[LeetCode] 1599. Maximum Profit of Operating a Centennial Wheel

You are the operator of a Centennial Wheel that has four gondolas, and each gondola has room for up to four people. You have the ability to rotate the gondolas counterclockwise, which costs you runningCost dollars.

You are given an array customers of length n where customers[i] is the number of new customers arriving just before the ith rotation (0-indexed). This means you must rotate the wheel i times before the customers[i] customers arrive. You cannot make customers wait if there is room in the gondola. Each customer pays boardingCost dollars when they board on the gondola closest to the ground and will exit once that gondola reaches the ground again.

You can stop the wheel at any time, including before serving all customers. If you decide to stop serving customers, all subsequent rotations are free in order to get all the customers down safely. Note that if there are currently more than four customers waiting at the wheel, only four will board the gondola, and the rest will wait for the next rotation.

Return the minimum number of rotations you need to perform to maximize your profit. If there is no scenario where the profit is positive, return -1.

Example 1:

Input: customers = [8,3], boardingCost = 5, runningCost = 6
Output: 3
Explanation: The numbers written on the gondolas are the number of people currently there.
1. 8 customers arrive, 4 board and 4 wait for the next gondola, the wheel rotates. Current profit is 4 * $5 - 1 * $6 = $14.
2. 3 customers arrive, the 4 waiting board the wheel and the other 3 wait, the wheel rotates. Current profit is 8 * $5 - 2 * $6 = $28.

- DATA SHOWN -
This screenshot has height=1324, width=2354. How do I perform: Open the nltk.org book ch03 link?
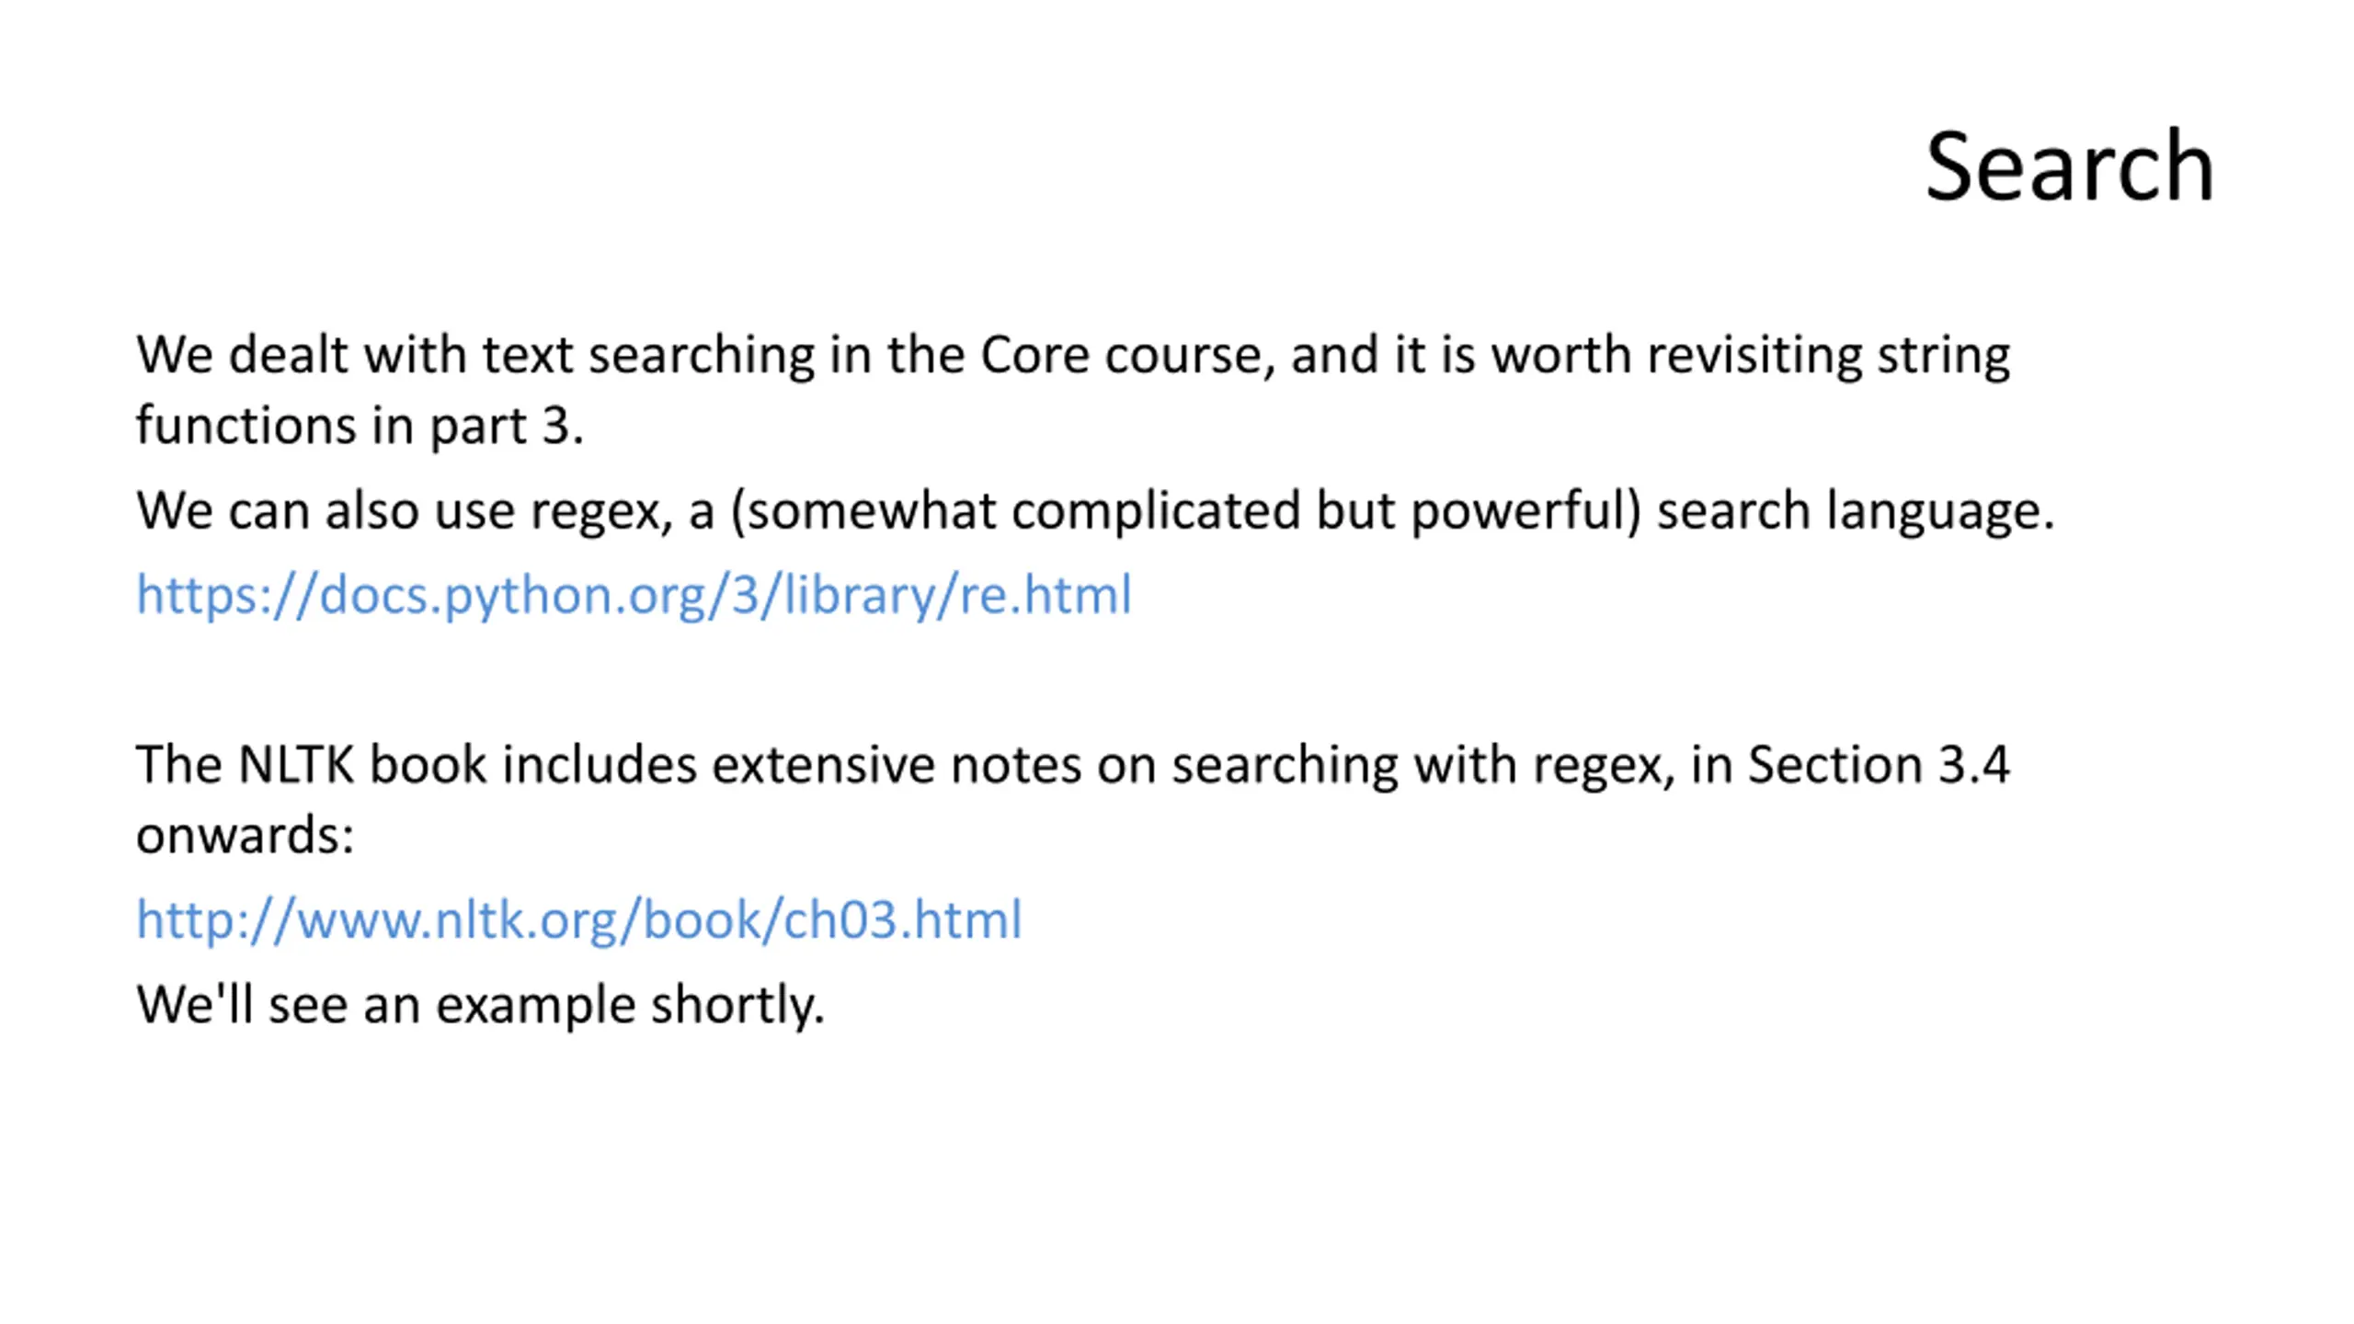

- AIM -
According to the Centennial Wheel problem, what value is returned when no scenario yields a positive profit? The material has no role in this exercise.

- SOLUTION TO THIS TASK -
-1